The number of gun deaths in Kansas has increased in recent years. In 2014, 329 people died.
Kansas State Rep. Jo Ella Hoye, Democrat of Lenexa and former Kansas chapter chief of Moms Demand, suggested that the lack of official action on gun safety only draws more attention to gun violence.
“As more and more people in this country know someone who has been affected by gun violence…they experience it, so the movement grows, unfortunately, because we’re not taking action,” said Whoa.
“So I think it’s possible that they’re just scratching and grabbing straws to try and do something with them.”
Kansas lawmakers have gradually reduced the limits for decades, reverting to their vote to allow concealed weapons in 2006.
In 2015, lawmakers voted to allow people 21 and older to carry concealed weapons without a permit. In 2021, the legislature lowered the age of concealment to 18 due to Democratic Governor Laura Kelly’s veto, although people between the ages of 18 and 20 must still obtain a license.
At the same time, GOP lawmakers blocked “red flag” bills that would give courts more power to temporarily remove guns from people who pose a threat to themselves or others.

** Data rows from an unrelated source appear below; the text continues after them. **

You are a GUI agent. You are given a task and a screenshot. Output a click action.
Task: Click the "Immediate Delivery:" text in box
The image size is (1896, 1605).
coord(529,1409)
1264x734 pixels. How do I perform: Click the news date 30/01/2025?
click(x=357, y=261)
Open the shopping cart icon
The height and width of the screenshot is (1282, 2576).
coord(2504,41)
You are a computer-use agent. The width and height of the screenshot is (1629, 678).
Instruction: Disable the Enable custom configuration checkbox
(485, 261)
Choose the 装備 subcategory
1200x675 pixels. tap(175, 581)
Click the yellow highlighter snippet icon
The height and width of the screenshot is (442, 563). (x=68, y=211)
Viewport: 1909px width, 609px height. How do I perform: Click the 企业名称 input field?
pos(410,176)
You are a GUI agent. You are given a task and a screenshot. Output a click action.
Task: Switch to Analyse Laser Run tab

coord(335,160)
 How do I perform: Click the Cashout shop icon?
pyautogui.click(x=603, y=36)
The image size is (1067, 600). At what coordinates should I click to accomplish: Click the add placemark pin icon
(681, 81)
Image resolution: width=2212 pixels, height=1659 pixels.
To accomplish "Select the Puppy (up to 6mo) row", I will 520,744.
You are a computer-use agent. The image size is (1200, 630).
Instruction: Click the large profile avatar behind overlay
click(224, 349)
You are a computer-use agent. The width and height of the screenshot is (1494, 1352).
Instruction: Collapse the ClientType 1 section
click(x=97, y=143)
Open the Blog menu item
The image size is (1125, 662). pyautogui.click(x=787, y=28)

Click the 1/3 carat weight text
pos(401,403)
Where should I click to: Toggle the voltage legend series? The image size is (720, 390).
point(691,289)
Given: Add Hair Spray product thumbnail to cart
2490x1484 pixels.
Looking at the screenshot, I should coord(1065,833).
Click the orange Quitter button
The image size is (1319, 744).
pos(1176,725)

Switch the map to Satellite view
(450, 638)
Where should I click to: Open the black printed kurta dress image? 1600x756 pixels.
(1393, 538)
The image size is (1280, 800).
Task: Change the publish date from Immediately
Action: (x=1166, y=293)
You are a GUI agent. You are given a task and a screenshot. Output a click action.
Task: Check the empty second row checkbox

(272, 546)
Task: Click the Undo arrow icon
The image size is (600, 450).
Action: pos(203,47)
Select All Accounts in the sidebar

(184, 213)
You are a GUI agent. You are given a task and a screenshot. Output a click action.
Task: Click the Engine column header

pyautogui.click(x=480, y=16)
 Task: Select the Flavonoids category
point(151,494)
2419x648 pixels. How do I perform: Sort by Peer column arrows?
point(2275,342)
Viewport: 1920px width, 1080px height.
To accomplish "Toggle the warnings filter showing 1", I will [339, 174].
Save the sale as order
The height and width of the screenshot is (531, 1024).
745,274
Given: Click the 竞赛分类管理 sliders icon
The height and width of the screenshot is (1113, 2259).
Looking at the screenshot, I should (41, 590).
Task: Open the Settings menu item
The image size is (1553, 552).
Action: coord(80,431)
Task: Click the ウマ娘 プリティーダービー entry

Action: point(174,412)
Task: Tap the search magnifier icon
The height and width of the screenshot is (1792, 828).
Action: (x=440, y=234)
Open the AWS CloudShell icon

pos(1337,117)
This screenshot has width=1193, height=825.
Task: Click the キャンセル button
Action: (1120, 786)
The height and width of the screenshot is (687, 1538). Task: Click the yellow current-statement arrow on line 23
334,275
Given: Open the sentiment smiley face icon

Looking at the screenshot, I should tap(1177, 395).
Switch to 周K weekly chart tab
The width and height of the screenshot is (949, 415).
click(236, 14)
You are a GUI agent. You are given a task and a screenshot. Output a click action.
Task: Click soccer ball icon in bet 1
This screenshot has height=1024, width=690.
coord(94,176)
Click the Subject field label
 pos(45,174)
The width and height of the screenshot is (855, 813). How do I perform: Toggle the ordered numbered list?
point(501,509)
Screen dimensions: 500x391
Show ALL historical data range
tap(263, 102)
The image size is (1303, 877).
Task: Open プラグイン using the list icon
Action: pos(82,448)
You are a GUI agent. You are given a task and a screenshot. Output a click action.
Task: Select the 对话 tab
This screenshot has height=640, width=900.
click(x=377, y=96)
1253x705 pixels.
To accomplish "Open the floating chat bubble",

More recently, a few weeks ago, the Legislative Assembly passed a bill waiving a $116 fee for people who choose to obtain a permit. The fee reduction was a signature issue of Kansas Attorney General Kris Kobach, a Republican, and Kelly signed the bill.
“We had this proclamation on our agenda for at least four years, if I remember correctly,” Poppa said. “And this is the first year that there has been a reaction from the NRA, from the Kansas State Rifle Association.”